Page 14: A fragilidade do olhar do professor

Trata-se de uma família outra aquela que o professor desvenda através de seus alunos, de

laços de parentescos outros, invisíveis. Trata-se de redes de solidariedade outras que não aquelas

a que estamos acostumados em nossos condomínios residenciais, nossos edifícios com nomes em

alusão à vilas romanas, à paisagens bucólicas dos Alpes suíços e a mansões nobiliárquicas.

Solidariedade dos mutirões de fins de semana para a construção de uma nova peça no

barraco, da hospedagem de crianças “nas horas de aperto”, do empréstimos de alimentos para

sanar a fome, da troca de remédios caseiros nos casos de doenças e de trocas de favores

religiosos, nas casas de religião e nos templos, para a obtenção de uma dádiva, da circulação de

filhos na busca de resolver os imprevistos do ganha pão diário.

Confunde-se, então, as aprendizagens lógicas dos alunos com a dramática da sala de aula,

num jogo de projeções e contra-projeções infinito, em que o professor se mescla e se perde nas

situações diferenciais de identidades pessoais reduzidas ao mesmo e ao idêntico.

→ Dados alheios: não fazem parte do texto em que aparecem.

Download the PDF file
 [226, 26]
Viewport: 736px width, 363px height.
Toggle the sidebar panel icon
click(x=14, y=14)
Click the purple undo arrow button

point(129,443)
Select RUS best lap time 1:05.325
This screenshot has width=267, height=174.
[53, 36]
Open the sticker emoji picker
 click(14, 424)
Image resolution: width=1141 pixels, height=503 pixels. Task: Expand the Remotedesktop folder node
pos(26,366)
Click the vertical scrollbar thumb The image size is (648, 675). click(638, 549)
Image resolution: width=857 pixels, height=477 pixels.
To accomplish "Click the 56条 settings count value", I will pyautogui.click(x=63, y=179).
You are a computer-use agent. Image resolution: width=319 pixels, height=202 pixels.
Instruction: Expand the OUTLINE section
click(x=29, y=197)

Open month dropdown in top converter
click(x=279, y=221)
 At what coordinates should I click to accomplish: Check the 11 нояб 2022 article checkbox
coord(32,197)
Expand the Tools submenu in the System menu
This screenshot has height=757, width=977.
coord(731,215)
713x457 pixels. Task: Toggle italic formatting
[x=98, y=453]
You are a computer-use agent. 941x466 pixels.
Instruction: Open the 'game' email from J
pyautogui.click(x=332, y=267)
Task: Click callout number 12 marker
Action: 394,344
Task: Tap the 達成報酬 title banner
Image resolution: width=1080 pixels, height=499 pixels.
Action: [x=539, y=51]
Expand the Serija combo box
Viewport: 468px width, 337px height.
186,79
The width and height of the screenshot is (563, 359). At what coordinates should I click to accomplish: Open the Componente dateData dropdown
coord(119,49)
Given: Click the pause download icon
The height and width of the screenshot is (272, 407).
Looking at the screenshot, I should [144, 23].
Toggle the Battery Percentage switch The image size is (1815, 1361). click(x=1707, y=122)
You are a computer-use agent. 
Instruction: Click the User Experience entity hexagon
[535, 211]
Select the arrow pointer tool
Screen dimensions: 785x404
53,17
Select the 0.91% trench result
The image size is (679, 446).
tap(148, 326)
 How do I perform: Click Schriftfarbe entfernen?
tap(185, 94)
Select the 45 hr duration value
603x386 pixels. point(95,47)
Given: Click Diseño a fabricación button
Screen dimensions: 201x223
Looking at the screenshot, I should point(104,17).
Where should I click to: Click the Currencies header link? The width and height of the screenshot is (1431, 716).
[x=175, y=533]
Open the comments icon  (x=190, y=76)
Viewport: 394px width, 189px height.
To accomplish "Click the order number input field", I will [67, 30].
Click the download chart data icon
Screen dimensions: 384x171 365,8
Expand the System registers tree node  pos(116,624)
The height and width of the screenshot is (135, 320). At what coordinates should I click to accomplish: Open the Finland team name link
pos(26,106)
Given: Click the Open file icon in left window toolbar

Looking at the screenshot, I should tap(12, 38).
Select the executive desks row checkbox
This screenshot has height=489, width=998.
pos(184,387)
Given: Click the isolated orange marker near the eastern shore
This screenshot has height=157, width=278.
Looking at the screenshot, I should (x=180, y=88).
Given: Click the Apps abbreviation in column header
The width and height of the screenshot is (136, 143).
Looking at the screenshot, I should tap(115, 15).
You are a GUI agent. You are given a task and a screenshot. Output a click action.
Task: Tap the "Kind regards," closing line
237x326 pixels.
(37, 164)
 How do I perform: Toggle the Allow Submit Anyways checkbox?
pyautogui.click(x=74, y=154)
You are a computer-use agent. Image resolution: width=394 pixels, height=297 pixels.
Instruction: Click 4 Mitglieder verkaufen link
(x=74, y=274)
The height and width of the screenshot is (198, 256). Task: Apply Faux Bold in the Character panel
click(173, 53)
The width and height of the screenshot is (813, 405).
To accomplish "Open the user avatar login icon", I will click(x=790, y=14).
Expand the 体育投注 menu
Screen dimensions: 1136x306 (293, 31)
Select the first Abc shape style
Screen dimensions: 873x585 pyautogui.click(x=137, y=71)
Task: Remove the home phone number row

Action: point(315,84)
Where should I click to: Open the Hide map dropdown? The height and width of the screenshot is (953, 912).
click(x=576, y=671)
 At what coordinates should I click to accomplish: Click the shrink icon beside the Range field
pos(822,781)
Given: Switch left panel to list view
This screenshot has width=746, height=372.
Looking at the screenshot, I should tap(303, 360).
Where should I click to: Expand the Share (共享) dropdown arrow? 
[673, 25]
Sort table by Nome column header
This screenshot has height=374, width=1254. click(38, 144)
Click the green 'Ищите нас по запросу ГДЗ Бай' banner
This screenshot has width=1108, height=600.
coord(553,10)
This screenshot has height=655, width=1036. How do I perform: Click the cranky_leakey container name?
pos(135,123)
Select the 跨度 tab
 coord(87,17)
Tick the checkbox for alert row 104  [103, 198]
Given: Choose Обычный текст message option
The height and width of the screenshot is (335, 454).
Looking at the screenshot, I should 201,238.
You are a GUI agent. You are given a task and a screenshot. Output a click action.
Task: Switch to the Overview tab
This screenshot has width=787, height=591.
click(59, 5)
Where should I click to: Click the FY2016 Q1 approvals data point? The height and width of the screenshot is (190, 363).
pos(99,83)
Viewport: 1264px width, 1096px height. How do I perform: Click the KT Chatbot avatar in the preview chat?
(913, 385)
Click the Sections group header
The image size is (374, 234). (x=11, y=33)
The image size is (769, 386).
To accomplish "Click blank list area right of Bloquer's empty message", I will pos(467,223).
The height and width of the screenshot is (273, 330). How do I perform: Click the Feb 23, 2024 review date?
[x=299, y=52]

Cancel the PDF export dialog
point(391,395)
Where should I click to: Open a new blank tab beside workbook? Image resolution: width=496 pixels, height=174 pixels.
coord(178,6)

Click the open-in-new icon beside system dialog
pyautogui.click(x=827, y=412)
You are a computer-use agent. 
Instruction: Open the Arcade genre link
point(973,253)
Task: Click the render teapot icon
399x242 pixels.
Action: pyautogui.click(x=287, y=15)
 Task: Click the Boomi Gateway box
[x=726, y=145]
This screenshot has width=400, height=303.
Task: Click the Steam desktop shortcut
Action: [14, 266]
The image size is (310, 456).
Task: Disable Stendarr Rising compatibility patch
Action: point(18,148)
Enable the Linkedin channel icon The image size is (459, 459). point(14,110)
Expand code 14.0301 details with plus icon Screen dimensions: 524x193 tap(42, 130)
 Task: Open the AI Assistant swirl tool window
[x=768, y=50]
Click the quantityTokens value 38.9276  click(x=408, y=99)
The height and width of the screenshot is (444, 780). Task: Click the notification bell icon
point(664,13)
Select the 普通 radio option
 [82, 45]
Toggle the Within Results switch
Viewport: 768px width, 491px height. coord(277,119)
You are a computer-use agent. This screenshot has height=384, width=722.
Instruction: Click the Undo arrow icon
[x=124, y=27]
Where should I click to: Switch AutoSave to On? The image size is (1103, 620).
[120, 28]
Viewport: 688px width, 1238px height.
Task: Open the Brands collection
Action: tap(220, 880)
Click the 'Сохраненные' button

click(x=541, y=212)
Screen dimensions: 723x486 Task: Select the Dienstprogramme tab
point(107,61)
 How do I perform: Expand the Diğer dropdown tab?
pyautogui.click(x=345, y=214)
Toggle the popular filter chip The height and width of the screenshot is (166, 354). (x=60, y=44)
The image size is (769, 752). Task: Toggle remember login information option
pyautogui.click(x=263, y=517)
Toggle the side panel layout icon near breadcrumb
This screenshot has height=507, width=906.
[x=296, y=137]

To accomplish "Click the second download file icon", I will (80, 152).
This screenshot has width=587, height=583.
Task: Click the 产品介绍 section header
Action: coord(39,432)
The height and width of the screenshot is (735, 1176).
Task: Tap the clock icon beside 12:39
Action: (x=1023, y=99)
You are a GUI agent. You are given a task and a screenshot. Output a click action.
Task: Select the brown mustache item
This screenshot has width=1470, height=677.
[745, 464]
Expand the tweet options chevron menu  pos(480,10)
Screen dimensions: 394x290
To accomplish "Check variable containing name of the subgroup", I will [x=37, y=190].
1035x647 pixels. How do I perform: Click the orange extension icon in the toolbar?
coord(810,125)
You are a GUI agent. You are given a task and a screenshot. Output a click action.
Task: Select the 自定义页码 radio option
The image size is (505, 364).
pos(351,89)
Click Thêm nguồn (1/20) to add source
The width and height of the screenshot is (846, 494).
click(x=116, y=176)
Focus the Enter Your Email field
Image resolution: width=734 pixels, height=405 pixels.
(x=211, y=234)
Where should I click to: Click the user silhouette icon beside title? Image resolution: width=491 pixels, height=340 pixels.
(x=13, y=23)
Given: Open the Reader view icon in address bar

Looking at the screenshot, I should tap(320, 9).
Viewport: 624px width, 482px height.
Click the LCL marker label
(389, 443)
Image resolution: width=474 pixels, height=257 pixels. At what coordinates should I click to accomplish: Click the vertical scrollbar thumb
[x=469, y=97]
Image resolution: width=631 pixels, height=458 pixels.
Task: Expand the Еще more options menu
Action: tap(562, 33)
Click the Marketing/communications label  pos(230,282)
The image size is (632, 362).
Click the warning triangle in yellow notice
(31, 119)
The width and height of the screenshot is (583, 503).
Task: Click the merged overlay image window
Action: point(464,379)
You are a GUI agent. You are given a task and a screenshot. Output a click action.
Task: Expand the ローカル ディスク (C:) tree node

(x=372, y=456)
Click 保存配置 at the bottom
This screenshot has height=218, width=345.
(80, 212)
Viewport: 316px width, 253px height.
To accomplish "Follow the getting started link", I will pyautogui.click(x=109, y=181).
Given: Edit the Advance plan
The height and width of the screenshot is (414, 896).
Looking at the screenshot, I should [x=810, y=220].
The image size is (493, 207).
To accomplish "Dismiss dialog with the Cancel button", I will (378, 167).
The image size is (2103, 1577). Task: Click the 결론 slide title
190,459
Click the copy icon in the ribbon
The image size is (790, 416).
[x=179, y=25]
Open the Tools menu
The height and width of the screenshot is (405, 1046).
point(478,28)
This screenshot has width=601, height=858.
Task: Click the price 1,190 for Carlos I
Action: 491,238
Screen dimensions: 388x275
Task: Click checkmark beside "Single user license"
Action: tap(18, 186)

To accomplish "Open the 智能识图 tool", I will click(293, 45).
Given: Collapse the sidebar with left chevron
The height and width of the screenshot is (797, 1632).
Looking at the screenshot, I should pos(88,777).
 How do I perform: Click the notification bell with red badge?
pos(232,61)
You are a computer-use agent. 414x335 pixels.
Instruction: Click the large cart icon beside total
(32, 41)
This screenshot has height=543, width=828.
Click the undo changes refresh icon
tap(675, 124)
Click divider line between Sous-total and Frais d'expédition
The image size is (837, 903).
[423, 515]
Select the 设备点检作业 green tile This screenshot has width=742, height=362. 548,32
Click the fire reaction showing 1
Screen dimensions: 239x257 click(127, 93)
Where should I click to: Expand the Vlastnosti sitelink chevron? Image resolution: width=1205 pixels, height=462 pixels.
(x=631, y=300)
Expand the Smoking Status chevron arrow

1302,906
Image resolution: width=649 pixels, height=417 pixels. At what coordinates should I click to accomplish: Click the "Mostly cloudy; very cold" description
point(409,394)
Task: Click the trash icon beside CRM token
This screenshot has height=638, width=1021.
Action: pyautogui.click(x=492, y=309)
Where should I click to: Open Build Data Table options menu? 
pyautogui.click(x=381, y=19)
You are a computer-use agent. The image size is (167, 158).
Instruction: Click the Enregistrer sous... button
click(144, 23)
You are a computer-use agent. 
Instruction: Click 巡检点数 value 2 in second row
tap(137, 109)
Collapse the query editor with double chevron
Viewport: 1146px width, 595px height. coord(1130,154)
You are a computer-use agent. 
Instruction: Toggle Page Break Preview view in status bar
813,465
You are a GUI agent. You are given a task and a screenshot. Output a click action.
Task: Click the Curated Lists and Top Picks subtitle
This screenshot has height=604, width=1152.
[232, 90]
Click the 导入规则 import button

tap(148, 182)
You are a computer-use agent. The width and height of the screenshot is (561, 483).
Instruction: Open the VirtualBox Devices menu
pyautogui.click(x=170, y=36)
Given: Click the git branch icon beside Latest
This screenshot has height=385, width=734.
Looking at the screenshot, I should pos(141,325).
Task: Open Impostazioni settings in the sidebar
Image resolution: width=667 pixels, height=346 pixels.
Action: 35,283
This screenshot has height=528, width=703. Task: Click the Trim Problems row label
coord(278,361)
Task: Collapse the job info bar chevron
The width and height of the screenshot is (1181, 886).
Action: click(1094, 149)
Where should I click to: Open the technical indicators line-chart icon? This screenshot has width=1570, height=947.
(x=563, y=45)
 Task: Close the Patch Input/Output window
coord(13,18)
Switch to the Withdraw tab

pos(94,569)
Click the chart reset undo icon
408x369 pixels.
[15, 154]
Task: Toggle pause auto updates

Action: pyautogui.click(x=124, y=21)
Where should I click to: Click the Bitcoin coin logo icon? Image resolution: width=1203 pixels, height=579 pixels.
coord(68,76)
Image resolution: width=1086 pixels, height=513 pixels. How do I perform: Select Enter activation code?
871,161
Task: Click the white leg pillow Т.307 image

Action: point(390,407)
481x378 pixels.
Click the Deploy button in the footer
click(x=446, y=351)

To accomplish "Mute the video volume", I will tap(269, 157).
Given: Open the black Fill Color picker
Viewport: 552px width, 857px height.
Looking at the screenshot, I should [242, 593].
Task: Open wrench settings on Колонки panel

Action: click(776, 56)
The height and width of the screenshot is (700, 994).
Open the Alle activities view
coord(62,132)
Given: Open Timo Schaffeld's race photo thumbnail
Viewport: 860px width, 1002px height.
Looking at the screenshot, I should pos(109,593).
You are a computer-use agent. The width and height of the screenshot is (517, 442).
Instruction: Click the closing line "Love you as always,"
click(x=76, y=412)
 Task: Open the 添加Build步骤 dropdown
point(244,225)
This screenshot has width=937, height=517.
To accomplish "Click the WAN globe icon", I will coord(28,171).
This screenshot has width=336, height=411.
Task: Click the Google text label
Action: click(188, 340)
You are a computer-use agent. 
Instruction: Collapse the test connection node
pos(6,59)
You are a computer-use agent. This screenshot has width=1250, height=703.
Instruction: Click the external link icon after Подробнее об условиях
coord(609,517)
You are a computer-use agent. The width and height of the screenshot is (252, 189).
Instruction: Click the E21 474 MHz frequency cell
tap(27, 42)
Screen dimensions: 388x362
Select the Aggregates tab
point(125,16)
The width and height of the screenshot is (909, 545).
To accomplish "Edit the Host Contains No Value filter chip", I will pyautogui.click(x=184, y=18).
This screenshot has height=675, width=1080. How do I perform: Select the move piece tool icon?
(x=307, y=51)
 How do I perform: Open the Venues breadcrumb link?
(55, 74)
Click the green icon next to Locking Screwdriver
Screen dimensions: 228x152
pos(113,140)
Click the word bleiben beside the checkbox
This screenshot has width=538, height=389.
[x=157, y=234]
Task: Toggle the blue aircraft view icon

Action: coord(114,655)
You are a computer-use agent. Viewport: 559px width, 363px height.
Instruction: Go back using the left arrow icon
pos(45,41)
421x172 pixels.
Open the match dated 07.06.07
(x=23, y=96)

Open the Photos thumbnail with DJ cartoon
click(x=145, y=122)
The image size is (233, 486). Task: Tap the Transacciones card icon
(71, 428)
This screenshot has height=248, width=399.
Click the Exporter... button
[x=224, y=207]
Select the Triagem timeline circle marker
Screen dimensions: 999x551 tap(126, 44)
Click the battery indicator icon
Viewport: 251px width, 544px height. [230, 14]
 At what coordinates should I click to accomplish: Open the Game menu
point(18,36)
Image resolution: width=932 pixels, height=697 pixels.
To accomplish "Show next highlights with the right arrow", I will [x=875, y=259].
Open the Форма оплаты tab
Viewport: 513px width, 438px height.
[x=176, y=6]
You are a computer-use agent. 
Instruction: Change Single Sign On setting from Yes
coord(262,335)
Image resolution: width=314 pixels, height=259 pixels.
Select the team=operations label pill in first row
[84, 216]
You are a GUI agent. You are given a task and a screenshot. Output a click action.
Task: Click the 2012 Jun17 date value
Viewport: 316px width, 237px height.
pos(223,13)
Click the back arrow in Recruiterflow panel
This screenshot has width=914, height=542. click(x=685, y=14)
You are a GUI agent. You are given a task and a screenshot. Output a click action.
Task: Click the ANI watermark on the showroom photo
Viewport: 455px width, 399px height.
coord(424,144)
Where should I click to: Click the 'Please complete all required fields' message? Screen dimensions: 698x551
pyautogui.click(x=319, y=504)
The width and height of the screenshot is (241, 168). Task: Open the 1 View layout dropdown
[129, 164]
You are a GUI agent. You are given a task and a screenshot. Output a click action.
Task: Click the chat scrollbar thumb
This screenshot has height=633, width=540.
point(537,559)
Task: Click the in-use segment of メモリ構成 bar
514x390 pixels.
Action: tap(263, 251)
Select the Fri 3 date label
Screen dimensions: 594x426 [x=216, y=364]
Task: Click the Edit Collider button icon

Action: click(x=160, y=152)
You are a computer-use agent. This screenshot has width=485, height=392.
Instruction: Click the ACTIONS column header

E os alunos onde ficam? Onde se situam? Em parte do jogo de espelhos, ele torna-se

coadjuvante do personagem principal desta estória mal-contada, ou seja, o professor-amigo,

professor-mãe, professor-confessor, professor-assistente social, professor-carrasco, professor-

algoz.... No picadeiro armado para a perfomance destes diferentes personagens de um drama

social, onde se esconde a figura do professor e se anuncia a do aluno?

Nas salas de aula convencionais são estranhos os alunos e estrangeiros os professores,

ambos parceiros de uma aventura rumo a compreensão das formas do conhecimento humano, em

seus graus diversos, tendo como única garantia de uma travessia segura em mar aberto o

reconhecimento de que as histórias vividas de uns são emaranhadas nas histórias de outros. Em

particular, por parte do professor, cabe o reconhecimento lúcido de que as aprendizagens de seus

alunos, embora não sendo as suas próprias, delas fazem parte, o que o faz co-autor, quanto ao

sentido, de seus fracassos e sucessos.